Naxos Historical 8.111290, 72:42 [Not Distr. in the USA] *****:
As a triptych devoted to the purity of the Boston Symphony’s orchestral tone, these inscriptions are never less than immaculate. Roosevelt’s clear diction and didactic style complement the several instrumental choirs’ characterizations of the competing animals for Peter’s undivided attention. One will relish Mrs. Roosevelt’s enunciation of the word “lasso” on this record. The score itself is rife with melodic and metric allusions to the ballet Romeo and Juliet, of which Koussevitzky recorded a few excerpts. The Grieg (29 November 1950) is a string orchestra delight, the second of the Elegiac Melodies which Mengelberg cherished as well. As a valedictory hymn to Koussevitzky, the BSO strings provide a moving testament of elastic and virile power.

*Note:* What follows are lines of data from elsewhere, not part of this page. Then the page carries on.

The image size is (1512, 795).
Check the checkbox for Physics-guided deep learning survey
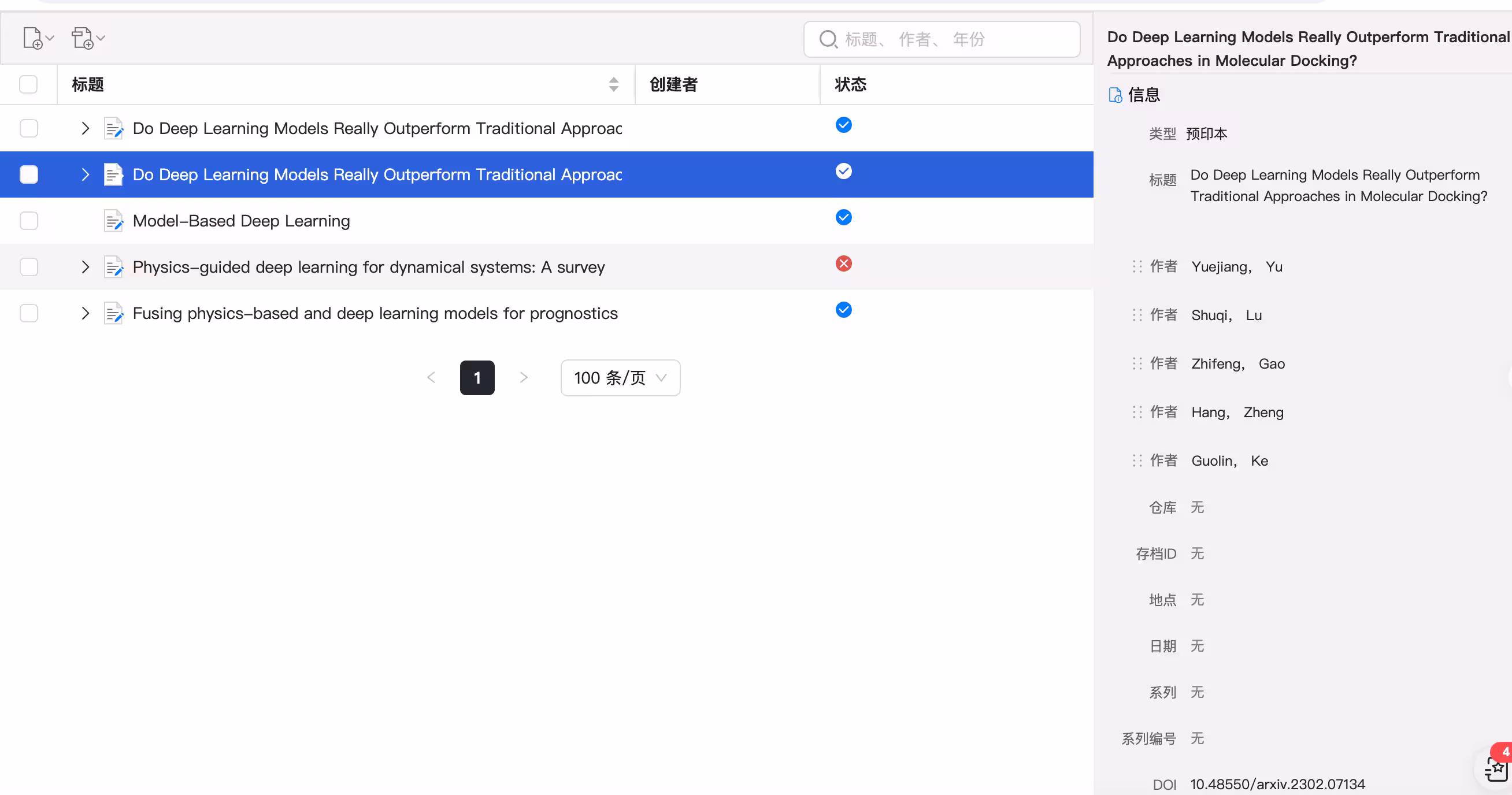point(28,266)
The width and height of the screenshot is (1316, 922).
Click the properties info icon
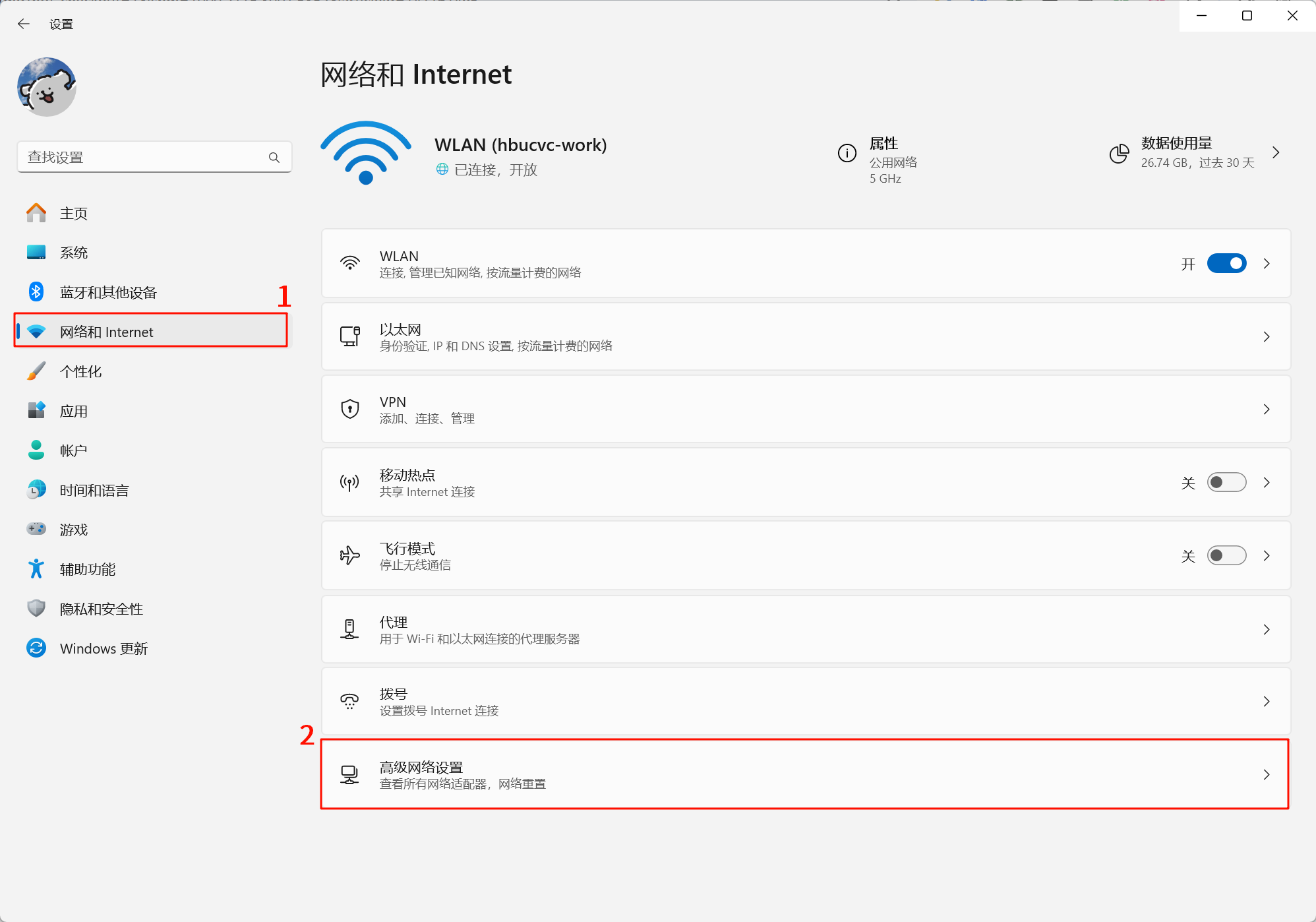[847, 153]

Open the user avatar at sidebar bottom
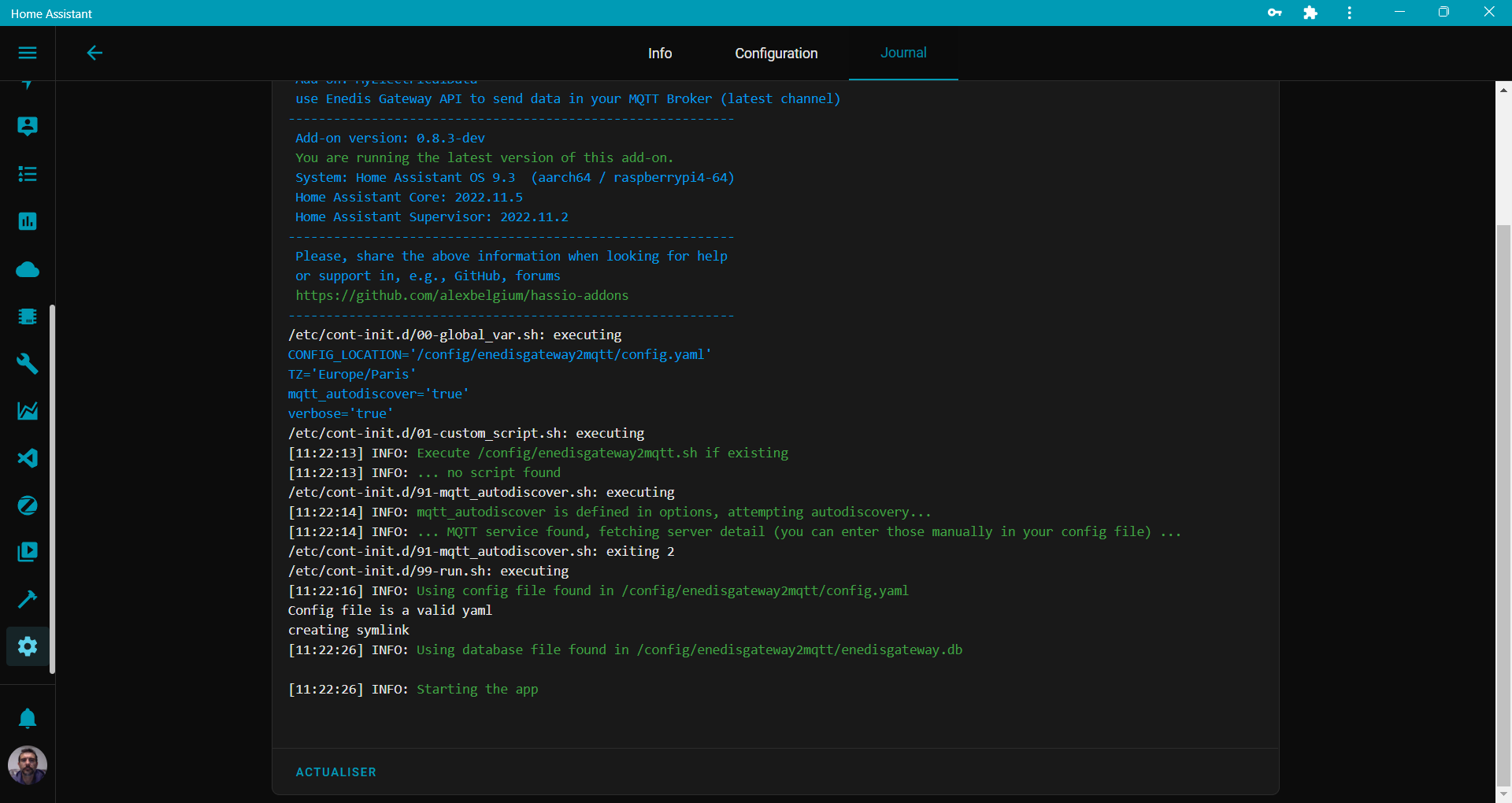[28, 764]
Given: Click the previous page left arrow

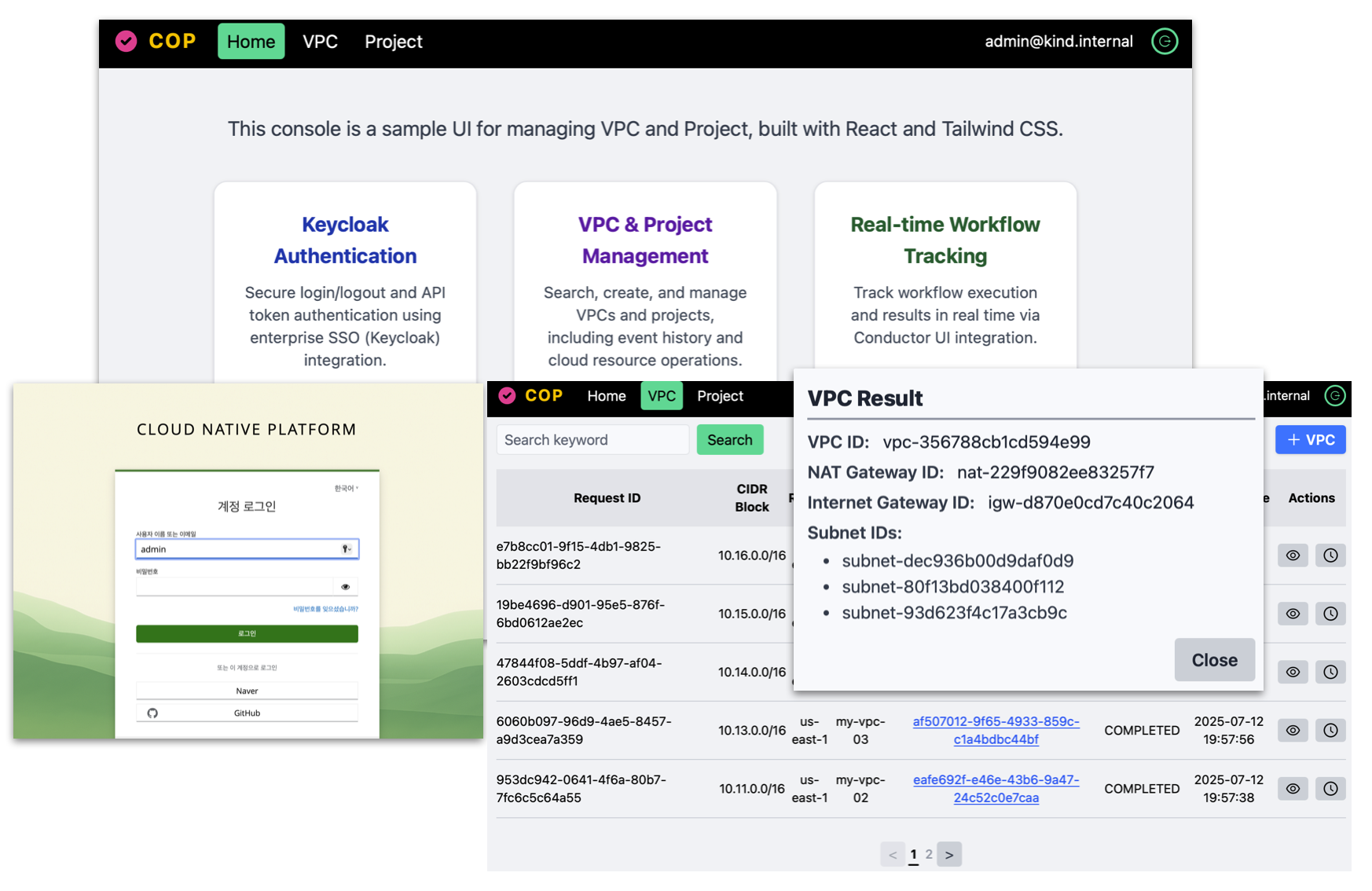Looking at the screenshot, I should 892,854.
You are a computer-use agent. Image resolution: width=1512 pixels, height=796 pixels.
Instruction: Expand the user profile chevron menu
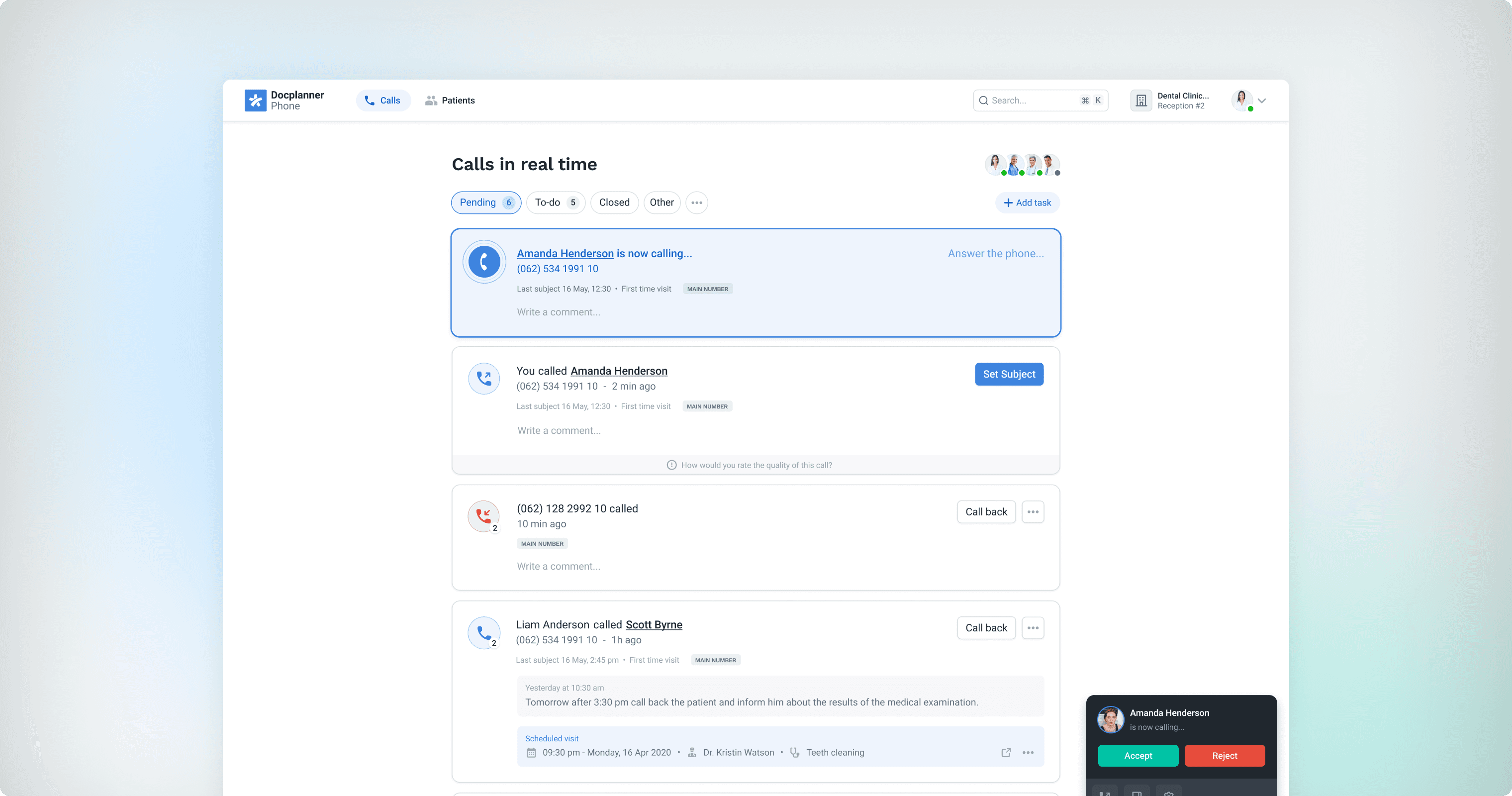click(1261, 101)
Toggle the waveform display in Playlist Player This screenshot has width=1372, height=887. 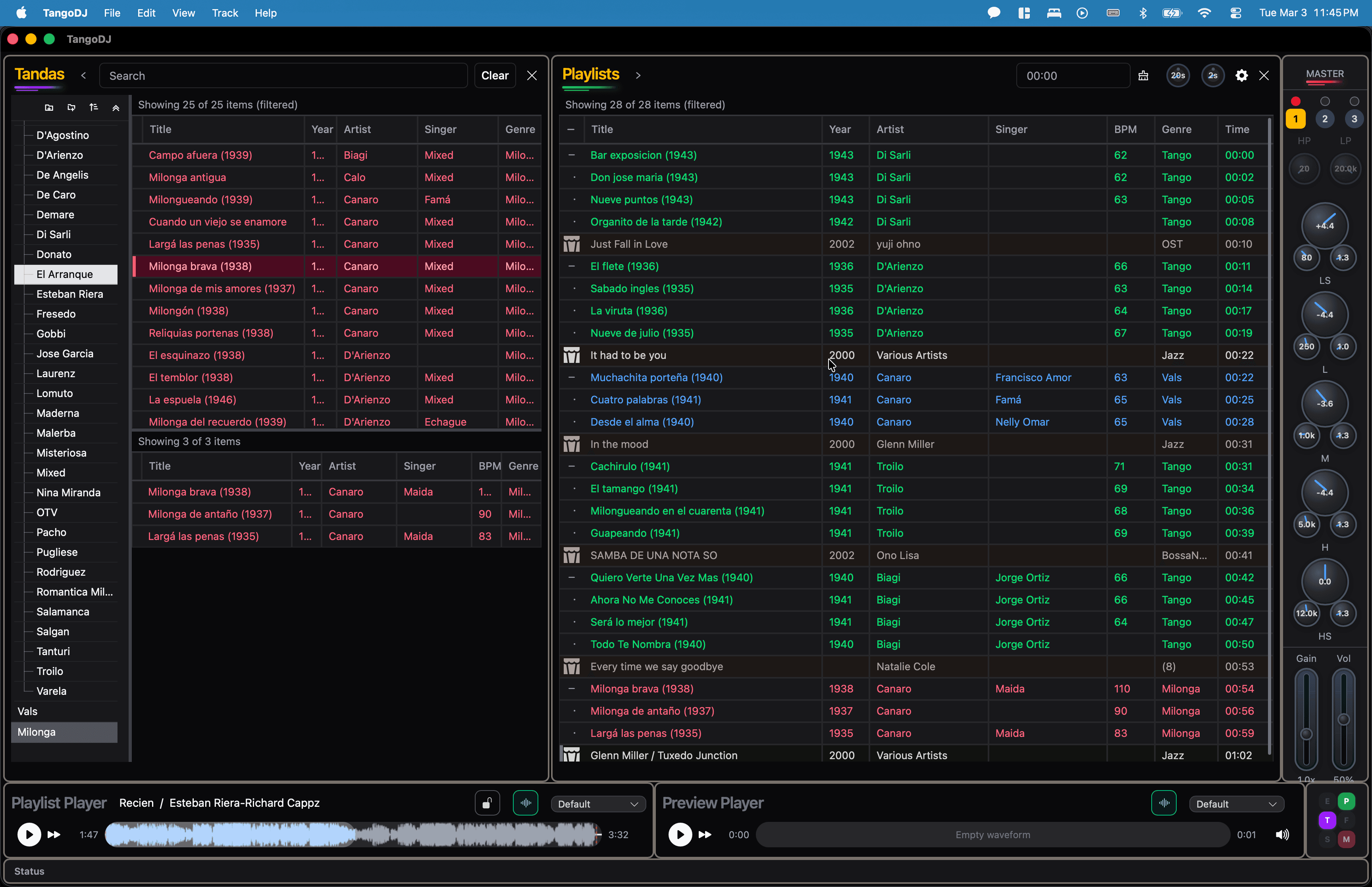coord(524,803)
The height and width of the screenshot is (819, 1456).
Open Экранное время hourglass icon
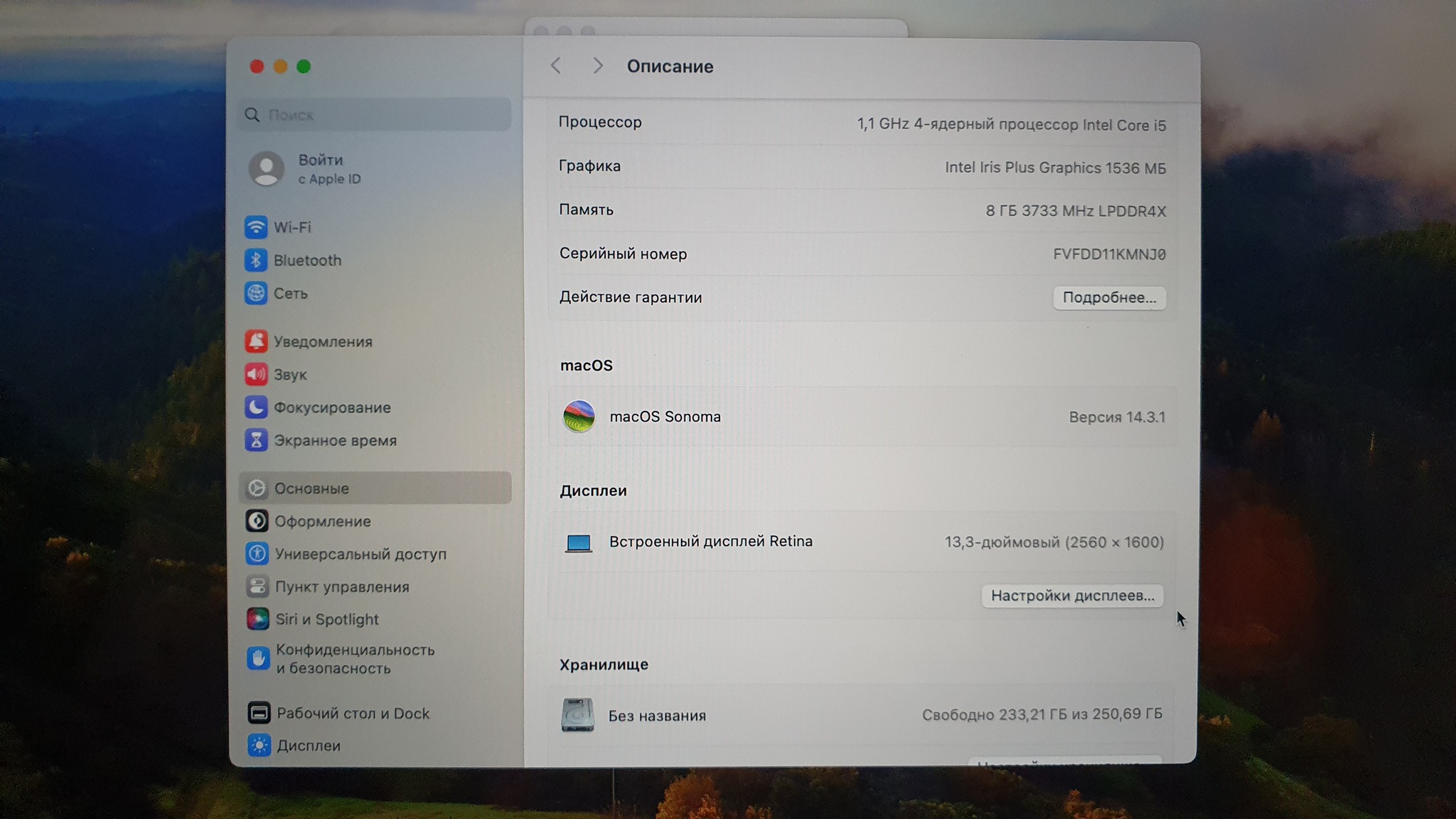(x=257, y=440)
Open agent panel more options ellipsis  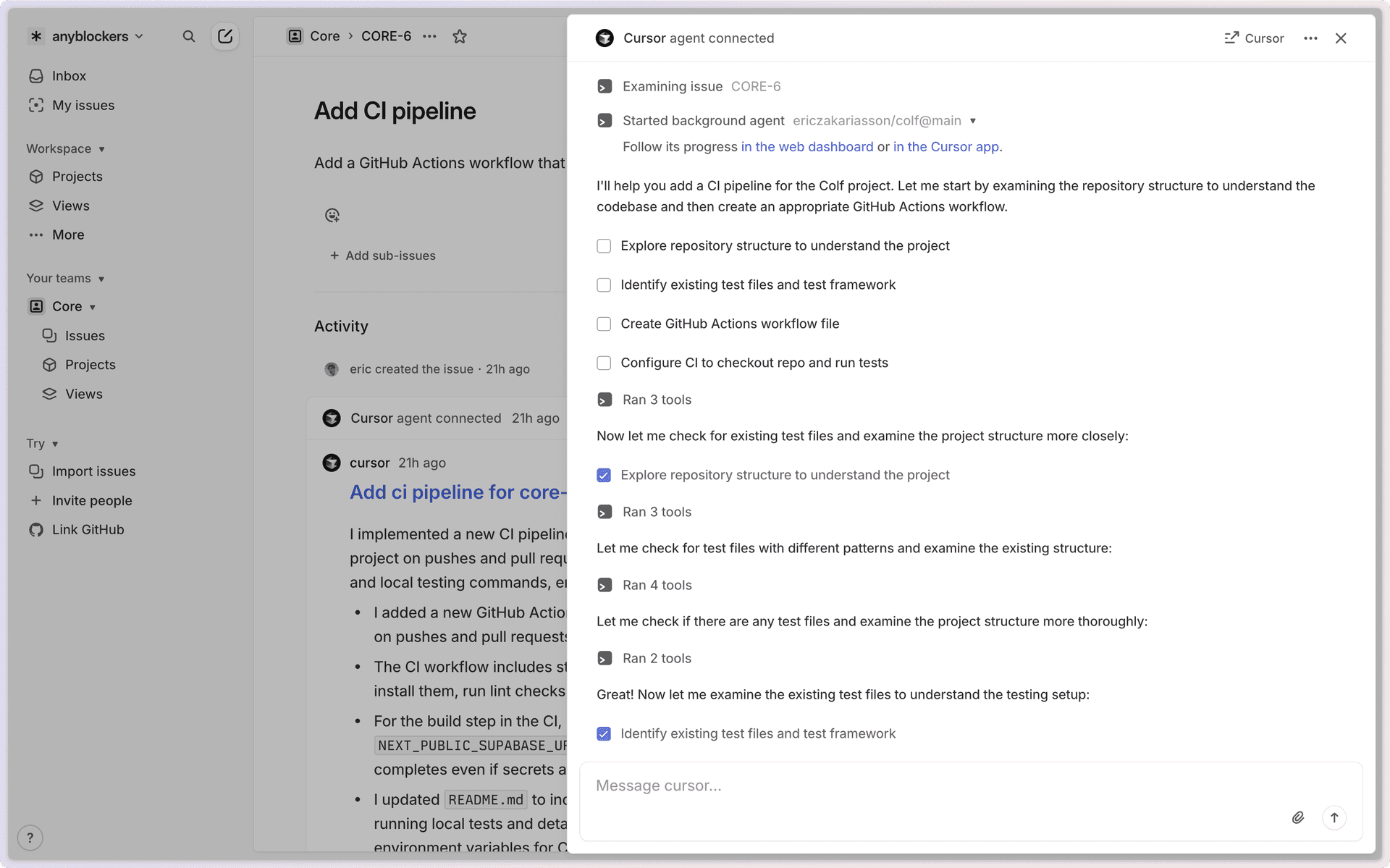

The D Major Symphony unfolds in illustrious sound, each note–especially in the BSO woodwinds and horns–etched in silver fire. The tympanic beats thunder even when played mezzo-forte, and the weird evolution of the modal theme–whatever its odd realization of sonata-form–achieves a pulverizing intensity. Every string climax aspires to extra-terrestrial heights, the periods entirely rounded, as to make Karajan weep with envy. The side joins, problematic in prior incarnations of this performance, here flow seamlessly. The superb trumpets come out of nowhere, much like Mozart’s entry of his soli in his Sinfonia Concertante, K. 364. The Aeolian mode Andante may well be the highlight of the inscription, from the opening bass pizzicati over rolling tympani, nodding an acknowledgement to Koussevitzky’s own instrumental beginnings. The superheated figures soon achieve a controlled hysteria, an adumbration of the heroic impulse that drives the entire last movement series of perorations. When the initial struggle of the Andante subsides, Nature reveals her mysteries in a flowering intertwining of motifs from Beethoven and Wagner informed by an idyllic Northern landscape. The convulsions return with unbridled fury; and rarely have the brass and string bass punctuations resounded so passionately, the flute and string lines so purely. If we haven’t been already emotionally spent, the whirlwind Vivacissimo casts us forth toward the abyss, the only relief coming from the BSO oboe and the surrounding flutes, winds, and strings. The horn pedal after the second series of apocalyptic bombardments establishes the trio once more; and then the spasm to the extended, heroic finale, ending with a series of dynamic adjustments to the main clarion theme reminiscent of Ravel’s method in Bolero. It’s hard to find one epithet that characterizes this recorded “event”; just invoking “noble” or “victorious” to describe Koussevitzky’s last commercial recording belies its ineffable spirit, likely “the most perfect record [he] ever made.”